Konsep wanprestasi dan konsep penipuan menurut dogmatik hukum merupakan 2 konsep yang berbeda. Konsep wanprestasi merupakan domain hukum perdata sebagaimana dimaksud dalam Pasal 1236 KUHPerdata, sedangkan konsep penipuan merupakan domain hukum pidana sebagaimana diatur dalam Pasal 378 KUHPidana. Penentuan batasan konsep antara wanprestasi dan penipuan tidaklah mudah, melainkan cenderung tergantung pada subjektivitas penegak hukum. Hal tersebut menimbulkan ketidakpastian hukum dalam menentukan perbuatan mana dikatakan wanprestasi dan perbuatan mana dikatakan penipuan.

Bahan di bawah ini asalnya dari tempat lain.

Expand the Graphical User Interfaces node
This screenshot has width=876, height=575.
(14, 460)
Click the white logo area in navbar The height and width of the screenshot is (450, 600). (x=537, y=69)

Terhadap adanya tipu daya dalam kontrak tidak disyaratkan bahwa debitur mempunyai tujuan untuk merugikan krediturnya, akan tetapi sudah cukup jika debitur secara sengaja (willens en wetens) melanggar kewajiban kontraktualnya. Dalam Pasal 378 KUHPidana unsur-unsur deliknya, meliputi:

  1. dengan (sengaja) maksudnya;
  2. hendak menguntungkan diri sendiri atau orang lain dengan melawan hukum;
  3. memakai nama palsu atau keadaan palsu, akal atau tipu muslihat, rangkaian kata bohong; dan
  4. membujuk orang supaya memberikan sesuatu barang, membuat utang atau menghapuskan piutang.

Pada praktiknya dalam pemenuhan unsur Pasal 378 KUHPidana, penegak hukum akan melihat apakah adanya niat jahat (mens rea) debitur dalam melakukan pelanggaran perjanjian atau kontrak. Hal tersebut lazimnya ditandai berdasarkan parameter debitur tidak pernah melakukan cicilan pembayaran kewajiban kepada kreditur, dan tidak pernah menanggapi tagihan pembayaran/ somasi yang diajukan oleh kreditur, sebelum pihak kreditur melaporkan tindak pidana penipuan kepada aparat penegak hukum.

Apabila unsur-unsur pidana terpenuhi dan ditemukan adanya niat jahat (mens rea) debitur, maka pelaporan pidana tersebut akan ditindaklanjuti sampai dengan tahap persidangan dan memperoleh putusan pengadilan yang berkekuatan hukum tetap, antara lain sebagaimana yurisprudensi Mahkmamah Agung RI Nomor: 1610 K/Pid/2007.

Penggunaan hukum pidana untuk penyelesaian permasalahan kontraktual tidak menguntungkan dari sisi bisnis, kareha hukuman yang diberikan hanya sebatas kurungan badan/ penjara dan tidak dapat mengembalikan kerugian yang diderita pihak debitur. Hal tersebut berbeda dengan jalur hukum gugatan perdata yang memungkinkan menghukum debitur untuk membayar seluruh kerugian yang dialami oleh debitur, namun dalam praktek penegakan hukumnya memakan waktu yang lama termasuk persoalan dalam pelaksanaan eksekusi.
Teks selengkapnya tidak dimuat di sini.